— START PROVIDED PASSAGE —

Plaintiff maintains he limited the matters before the circuit court to only those dealing with state law, namely K.R.S. § 15.520, and referred to "due process" in that sense as employed within that statute, rather than in the federal constitutional sense of due process as bestowed pursuant to the Fourteenth Amendment. The filings unfortunately do not clearly define what Plaintiff intended to assert where. Adding to this confusion is the state circuit court and appellate court's references to the Sixth Circuit's decision of Buckner v. City of Highland Park, 901 F.2d 491 (6th Cir. 1990), a decision grounded in concepts of federal constitutional procedural due process guarantees.

Under England, if a plaintiff voluntarily submits the federal constitutional question to the state court, he may be precluded from relitigating the question before the federal court. England, 375 U.S. at 421-22. To be sure, there are several federal circuit courts that have barred federal litigation upon concluding a plaintiff opted to present federal constitutional questions to the state court and had those questions decided adversely to plaintiff, even summarily so. See, e.g., First Am. Bank Trust Co. v. Ellwein, 520 F.2d 1309, 1311-12 (8th Cir. 1975); Lecci v. Cahn, 493 F.2d 826 (2d Cir. 1974); Fisher v. Civil Serv. Com'n, 484 F.2d 1099, 1100-01 (10th Cir. 1973).

In this Court's view, the more significant question than the appropriateness of applying England to Plaintiff's procedural due process claim specifically is the appropriateness of applying res judicata principles generally to all of Plaintiff's claims asserted here. That is, when Plaintiff chose to pursue civil remedies over his termination via suit in the state court that culminated in a final decision, to what extent is he now presented from presenting claims arising from his alleged wrongful termination to this Court? The answer is not a simple one.

— END PROVIDED PASSAGE —

▶ **WHAT YOU NEED TO DO**
1. From the court opinion excerpt, reproduce word for word the part that opens with the words containing "In this Court's" and closes with "a simple one.".
2. According to the court opinion excerpt, why do the state courts' references to Buckner v. City of Highland Park add to the confusion over what Plaintiff asserted?

— START INFORMATION GIVEN —

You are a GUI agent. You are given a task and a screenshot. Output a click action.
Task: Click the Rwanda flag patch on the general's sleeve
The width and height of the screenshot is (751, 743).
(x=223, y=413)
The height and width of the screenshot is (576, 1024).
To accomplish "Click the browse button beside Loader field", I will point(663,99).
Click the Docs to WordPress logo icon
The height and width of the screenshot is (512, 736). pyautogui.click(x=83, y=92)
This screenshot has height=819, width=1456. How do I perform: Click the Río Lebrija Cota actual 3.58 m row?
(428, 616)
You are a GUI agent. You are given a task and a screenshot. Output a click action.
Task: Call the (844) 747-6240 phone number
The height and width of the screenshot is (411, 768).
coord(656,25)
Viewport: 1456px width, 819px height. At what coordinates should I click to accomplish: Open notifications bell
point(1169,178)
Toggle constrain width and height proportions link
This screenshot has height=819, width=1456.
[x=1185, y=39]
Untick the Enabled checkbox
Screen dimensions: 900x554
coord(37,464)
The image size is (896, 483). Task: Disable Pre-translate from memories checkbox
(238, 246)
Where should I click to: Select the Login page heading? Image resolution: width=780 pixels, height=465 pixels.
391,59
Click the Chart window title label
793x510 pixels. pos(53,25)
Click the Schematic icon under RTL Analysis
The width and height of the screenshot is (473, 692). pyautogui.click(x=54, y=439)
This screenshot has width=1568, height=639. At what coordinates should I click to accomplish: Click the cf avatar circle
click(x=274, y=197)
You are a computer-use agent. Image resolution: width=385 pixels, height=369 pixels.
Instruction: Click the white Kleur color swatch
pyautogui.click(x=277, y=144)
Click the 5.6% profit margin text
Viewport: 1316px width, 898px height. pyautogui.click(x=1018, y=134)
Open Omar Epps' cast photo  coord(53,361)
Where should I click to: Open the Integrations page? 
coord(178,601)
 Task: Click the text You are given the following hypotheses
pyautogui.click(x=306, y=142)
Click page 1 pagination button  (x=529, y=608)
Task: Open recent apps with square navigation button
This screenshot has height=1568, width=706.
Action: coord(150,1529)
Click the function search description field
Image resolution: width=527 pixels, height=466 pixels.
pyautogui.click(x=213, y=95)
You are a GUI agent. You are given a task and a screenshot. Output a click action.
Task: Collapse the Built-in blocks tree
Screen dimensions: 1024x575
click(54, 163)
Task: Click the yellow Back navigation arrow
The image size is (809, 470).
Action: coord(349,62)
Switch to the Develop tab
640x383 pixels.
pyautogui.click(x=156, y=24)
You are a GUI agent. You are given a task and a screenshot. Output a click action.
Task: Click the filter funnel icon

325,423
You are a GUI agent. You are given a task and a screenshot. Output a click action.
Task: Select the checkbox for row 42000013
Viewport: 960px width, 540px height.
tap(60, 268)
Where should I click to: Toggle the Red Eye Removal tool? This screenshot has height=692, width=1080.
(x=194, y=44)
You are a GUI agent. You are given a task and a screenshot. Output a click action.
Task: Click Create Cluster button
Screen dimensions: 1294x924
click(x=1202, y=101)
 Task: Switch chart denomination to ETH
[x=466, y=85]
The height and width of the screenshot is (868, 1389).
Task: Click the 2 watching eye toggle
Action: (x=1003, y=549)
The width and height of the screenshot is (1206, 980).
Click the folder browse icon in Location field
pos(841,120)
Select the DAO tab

— END INFORMATION GIVEN —

▶ **EXERCISE RESPONSES**
1.
In this Court's view, the more significant question than the appropriateness of applying England to Plaintiff's procedural due process claim specifically is the appropriateness of applying res judicata principles generally to all of Plaintiff's claims asserted here. That is, when Plaintiff chose to pursue civil remedies over his termination via suit in the state court that culminated in a final decision, to what extent is he now presented from presenting claims arising from his alleged wrongful termination to this Court? The answer is not a simple one.

2. Plaintiff says he raised "due process" only in the state-law sense used in K.R.S. § 15.520. Buckner, however, rests on federal constitutional procedural due process guarantees. The state courts' reliance on it therefore blurs whether a federal constitutional claim was before them.